We have not previously addressed the question of whether reliance on the assurances of others will exempt an otherwise willful violation from the § 6672 penalty. However, the circuits that have considered this question have concluded a responsible person cannot rely on assurances that the taxes will eventually be paid. The taxpayer in Denbo v. United States, 988 F.2d 1029 (10th Cir.1993), relied on the corporation president’s statement that he “had everything worked out.” The Tenth Circuit held, “Denbo cannot escape liability by claiming that he relied on the assurances of others.” Id. at 1033-34. Similarly, the Sixth Circuit held, in Collins v. United States, 848 F.2d 740, 742 (6th Cir.1988), that the corporation president’s reliance on the majority shareholder’s promise to cover the taxes “makes his conduct no less willful within the contemplation of the statute.” See also Roth v. United States, 779 F.2d 1567, 1572 (11th Cir.1986) (vice president’s reliance on president’s statement that he would pay the taxes as soon as a real estate deal closed does not exempt him from § 6672 liability).
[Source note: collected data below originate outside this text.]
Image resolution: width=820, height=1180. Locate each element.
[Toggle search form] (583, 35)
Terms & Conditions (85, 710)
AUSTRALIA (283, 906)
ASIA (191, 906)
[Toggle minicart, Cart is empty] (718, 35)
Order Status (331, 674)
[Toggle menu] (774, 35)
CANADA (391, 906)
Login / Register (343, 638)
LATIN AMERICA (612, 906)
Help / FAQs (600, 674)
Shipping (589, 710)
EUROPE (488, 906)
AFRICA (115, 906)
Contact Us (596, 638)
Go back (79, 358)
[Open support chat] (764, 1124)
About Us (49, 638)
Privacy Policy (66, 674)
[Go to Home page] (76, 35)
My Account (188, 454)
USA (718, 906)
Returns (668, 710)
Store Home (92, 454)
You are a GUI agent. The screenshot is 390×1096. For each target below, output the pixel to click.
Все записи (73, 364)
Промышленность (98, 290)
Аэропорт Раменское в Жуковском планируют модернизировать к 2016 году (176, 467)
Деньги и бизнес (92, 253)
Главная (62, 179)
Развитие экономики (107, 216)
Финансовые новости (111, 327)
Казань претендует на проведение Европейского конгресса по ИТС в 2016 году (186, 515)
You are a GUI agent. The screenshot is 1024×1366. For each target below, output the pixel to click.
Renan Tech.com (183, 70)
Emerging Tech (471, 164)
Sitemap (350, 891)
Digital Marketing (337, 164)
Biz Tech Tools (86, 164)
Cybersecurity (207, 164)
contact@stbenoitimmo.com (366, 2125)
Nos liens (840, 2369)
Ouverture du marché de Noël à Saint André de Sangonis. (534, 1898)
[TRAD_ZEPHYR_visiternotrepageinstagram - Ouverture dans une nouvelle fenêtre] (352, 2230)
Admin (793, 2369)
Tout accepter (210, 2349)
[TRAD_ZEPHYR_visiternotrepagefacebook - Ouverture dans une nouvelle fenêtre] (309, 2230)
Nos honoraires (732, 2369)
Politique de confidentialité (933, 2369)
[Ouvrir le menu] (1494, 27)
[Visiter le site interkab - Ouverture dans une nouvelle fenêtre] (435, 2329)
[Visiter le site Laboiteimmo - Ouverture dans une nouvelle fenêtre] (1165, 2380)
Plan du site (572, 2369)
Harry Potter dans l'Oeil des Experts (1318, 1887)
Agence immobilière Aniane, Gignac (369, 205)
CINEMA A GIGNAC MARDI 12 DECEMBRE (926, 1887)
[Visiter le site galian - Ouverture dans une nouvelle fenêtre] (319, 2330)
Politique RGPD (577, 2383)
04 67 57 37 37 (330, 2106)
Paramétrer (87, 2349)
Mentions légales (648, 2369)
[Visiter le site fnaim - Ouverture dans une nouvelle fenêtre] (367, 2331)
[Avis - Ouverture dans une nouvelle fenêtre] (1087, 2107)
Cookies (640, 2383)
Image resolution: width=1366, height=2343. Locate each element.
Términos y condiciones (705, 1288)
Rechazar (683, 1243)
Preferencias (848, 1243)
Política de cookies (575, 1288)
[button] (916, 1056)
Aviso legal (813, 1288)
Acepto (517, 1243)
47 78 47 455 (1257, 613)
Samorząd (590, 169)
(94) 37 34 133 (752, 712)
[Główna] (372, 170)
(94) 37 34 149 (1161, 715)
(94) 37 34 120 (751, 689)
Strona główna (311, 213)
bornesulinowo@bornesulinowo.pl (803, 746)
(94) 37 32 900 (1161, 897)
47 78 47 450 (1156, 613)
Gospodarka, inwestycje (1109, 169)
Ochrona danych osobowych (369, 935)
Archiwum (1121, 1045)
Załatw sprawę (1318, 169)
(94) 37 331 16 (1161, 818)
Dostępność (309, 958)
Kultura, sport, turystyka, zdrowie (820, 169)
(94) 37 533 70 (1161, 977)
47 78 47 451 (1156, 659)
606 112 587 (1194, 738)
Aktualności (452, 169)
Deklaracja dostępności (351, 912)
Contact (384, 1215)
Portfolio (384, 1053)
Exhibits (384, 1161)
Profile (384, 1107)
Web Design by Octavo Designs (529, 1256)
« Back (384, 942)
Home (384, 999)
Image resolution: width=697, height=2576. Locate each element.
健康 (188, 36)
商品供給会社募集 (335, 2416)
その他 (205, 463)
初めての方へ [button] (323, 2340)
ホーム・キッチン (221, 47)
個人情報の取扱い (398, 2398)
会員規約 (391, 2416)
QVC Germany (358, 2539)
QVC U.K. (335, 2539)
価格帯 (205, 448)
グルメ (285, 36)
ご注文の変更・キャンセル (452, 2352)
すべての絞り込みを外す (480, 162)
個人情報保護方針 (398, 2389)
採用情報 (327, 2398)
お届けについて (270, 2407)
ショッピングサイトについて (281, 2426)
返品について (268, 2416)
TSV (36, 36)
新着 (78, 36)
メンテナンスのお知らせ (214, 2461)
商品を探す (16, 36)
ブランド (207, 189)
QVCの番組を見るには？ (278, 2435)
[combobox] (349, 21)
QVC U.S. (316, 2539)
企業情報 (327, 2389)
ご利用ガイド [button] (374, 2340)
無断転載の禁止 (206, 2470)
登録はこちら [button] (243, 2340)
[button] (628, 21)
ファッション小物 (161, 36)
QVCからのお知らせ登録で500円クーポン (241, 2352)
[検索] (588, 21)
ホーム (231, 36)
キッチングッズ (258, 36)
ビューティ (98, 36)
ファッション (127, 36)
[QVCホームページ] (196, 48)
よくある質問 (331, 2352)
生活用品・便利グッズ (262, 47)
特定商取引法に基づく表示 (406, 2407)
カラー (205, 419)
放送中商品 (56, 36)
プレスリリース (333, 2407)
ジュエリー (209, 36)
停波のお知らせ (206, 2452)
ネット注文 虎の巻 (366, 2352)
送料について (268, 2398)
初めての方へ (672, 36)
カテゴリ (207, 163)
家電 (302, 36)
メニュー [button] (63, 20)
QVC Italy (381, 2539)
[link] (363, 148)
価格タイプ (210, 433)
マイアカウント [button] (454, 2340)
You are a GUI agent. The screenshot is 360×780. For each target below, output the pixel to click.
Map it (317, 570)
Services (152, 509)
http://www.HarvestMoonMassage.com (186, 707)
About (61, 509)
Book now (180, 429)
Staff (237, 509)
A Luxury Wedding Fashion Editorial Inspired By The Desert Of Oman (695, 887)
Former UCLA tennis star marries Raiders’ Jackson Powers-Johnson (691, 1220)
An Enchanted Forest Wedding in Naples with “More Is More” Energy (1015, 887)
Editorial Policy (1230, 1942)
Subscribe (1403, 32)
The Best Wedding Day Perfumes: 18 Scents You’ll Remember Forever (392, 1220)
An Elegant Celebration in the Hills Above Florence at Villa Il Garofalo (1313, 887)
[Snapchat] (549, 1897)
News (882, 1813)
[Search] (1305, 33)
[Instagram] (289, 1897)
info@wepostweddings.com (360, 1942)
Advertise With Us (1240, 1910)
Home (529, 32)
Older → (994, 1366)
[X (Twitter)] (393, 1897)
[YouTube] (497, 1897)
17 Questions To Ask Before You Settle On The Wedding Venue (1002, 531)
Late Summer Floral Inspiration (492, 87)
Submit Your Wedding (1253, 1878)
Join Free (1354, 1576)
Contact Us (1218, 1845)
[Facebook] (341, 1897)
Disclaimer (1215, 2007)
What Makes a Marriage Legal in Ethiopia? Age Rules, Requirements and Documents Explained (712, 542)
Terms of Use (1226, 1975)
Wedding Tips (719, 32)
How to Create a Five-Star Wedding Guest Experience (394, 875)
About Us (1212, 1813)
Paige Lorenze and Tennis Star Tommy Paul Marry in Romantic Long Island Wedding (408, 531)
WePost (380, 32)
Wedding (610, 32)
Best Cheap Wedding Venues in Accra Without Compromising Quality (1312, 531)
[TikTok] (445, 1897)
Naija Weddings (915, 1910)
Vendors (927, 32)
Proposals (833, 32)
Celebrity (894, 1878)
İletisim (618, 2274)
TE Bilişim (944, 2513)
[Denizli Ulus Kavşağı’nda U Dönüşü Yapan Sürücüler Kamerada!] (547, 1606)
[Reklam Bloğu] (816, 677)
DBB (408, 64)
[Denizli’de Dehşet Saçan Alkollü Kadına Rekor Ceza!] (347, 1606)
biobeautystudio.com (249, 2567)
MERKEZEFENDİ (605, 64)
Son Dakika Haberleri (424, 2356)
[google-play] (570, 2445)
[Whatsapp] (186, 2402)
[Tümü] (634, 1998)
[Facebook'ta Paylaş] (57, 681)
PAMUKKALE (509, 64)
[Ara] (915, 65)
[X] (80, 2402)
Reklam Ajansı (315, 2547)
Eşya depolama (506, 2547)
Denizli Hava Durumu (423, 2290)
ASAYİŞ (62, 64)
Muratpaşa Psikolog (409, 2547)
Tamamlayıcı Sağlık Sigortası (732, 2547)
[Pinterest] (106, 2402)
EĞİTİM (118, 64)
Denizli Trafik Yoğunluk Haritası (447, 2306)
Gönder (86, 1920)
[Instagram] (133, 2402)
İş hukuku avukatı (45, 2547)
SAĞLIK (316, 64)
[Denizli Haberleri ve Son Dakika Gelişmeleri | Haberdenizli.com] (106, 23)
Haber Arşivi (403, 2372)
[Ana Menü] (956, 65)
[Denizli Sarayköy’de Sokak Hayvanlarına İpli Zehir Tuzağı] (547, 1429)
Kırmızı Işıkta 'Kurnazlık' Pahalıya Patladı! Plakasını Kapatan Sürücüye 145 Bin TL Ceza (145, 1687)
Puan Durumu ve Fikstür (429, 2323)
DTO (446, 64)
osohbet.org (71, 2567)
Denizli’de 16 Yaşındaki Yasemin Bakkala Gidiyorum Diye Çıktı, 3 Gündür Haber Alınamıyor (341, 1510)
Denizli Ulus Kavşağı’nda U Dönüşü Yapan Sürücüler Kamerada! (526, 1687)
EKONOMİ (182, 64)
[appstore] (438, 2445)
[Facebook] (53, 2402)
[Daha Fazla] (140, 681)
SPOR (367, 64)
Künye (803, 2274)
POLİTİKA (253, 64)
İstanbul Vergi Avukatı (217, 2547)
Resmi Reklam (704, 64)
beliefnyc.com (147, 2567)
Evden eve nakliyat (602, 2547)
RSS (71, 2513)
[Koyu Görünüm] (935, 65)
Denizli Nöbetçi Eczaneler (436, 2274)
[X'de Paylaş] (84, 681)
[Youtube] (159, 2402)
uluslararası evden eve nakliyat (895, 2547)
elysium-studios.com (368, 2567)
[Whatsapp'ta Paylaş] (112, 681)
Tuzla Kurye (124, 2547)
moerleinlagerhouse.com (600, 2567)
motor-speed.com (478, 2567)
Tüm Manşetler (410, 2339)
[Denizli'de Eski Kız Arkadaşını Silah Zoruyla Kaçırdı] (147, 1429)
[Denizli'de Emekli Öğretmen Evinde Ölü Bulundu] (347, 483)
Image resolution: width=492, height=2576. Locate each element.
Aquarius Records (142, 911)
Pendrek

These decisions are consistent with both the language of the statute and the bulk of § 6672 case law, which is generally unsympathetic to responsible parties attempting to excuse their failure to turn over withheld tax funds to the government. It is no excuse for a responsible person to claim he or she could not pay the taxes because the money went towards employee salaries. Nor is it an excuse that the responsibility for paying the taxes had been delegated to another person. Purcell, 1 F.3d at 937. It should also be no excuse that a responsible party relied on the assurances of others that the taxes would be paid at some later date.
Ill
Not only does the majority’s holding run counter to the facts in this case and the law of this and other circuits, it compromises the government’s efforts to ensure that taxes are withheld and paid over. Otherwise responsible officers of subsidiary companies can now excuse their failure to pay corporate taxes by claiming the parent company controlled the corporate finances. And responsible parties will continue to argue that their failure to pay over the taxes was not willful because they relied on the assurances of others that the taxes would eventually be paid. The majority has created an unfortunate loophole in what had been a potent weapon against tax fraud.